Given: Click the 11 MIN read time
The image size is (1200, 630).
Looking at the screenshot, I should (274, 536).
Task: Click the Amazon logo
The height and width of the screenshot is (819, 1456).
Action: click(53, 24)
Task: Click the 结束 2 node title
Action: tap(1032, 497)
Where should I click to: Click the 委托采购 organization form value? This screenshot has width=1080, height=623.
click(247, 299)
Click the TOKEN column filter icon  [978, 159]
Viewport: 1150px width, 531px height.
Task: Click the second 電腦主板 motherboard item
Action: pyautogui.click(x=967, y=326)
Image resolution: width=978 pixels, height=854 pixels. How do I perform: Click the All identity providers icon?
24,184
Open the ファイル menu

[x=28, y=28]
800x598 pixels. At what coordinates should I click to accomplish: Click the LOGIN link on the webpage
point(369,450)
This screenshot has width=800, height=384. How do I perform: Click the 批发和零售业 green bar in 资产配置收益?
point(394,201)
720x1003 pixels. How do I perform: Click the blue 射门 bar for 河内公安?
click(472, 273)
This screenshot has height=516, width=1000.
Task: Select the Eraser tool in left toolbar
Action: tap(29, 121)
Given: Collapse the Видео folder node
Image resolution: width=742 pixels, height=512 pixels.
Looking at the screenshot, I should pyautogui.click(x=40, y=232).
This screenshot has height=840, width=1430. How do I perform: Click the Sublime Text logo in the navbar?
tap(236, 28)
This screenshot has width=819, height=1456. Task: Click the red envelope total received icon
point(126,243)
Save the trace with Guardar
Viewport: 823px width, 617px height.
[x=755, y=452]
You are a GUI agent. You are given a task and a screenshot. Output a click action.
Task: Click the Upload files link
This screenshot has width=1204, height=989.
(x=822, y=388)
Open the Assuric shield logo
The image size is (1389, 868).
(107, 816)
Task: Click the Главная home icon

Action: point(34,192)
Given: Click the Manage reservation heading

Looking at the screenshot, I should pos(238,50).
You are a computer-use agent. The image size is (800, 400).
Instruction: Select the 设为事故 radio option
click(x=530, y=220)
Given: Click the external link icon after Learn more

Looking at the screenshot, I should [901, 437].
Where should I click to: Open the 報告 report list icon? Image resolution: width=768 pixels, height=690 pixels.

Work item:
Copy, from the data above, every line where the word "agent" appears.

Output of the exercise:
You are a GUI agent. You are given a task and a screenshot. Output a click action.
You are a computer-use agent. The image size is (800, 400).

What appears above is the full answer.